Domestic team information
- 1842: Marylebone Cricket Club

Career statistics
| Competition | First-class |
| Matches | 2 |
| Runs scored | 15 |
| Batting average | 5.00 |
| 100s/50s | 0/0 |
| Top score | 11 |
| Catches/stumpings | 1/– |
- Source: CricInfo, 4 August 2025

= John Lambert (British Army officer, born 1817) =

English cricketer and British Army officer

General John Arthur Lambert (30 September 1817 – 17 September 1887) was an English first-class cricketer and British Army officer.

The son of the British Army General Sir John Lambert, he was born in France in September 1817. He was educated at Harrow School, where he played for the school cricket team. Following in the footsteps of his father, he joined the British Army as an ensign and lieutenant by purchase in the Grenadier Guards in July 1835. He later purchased the rank of lieutenant and captain in September 1840. Having played for Harrow at school level, Lambert played in two first-class cricket matches for the Marylebone Cricket Club in 1842, against Cambridge University and Hampshire, with both matches played at Lord's. He scored 15 runs in his two matches, with a top score of 11.

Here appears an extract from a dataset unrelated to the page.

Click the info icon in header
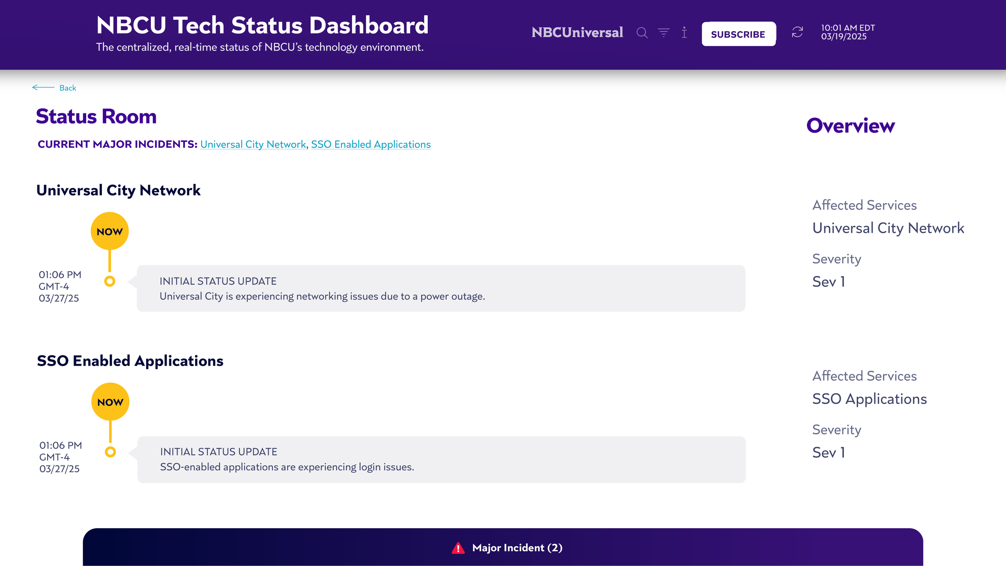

In the Grenadier Guards, he was promoted by purchase to the ranks of captain and lieutenant colonel in November 1850. Lambert sat as a mourner for the Grenadier Guards at the funeral of the Duke of Wellington in November 1852. He was promoted to major, without purchase, in February 1859, before gaining the rank of lieutenant colonel without purchase in March 1861. A colonel by 1865, he was promoted to major-general in December 1864, before being promoted to lieutenant-general in May 1873. His final promotion to general came in August 1877. He was appointed Colonel of the 89th Regiment of Foot in April 1880, serving as the regiments final Colonel before it was amalgamated with the 87th (Royal Irish Fusiliers) Regiment of Foot to form the Princess Victoria's (Royal Irish Fusiliers) in 1881. His duties as Regimental Colonel transferred to the Royal Irish Fusiliers 2nd Battalion. Lambert retired from active service in July 1881. He died at Thames Ditton in September 1887, unmarried.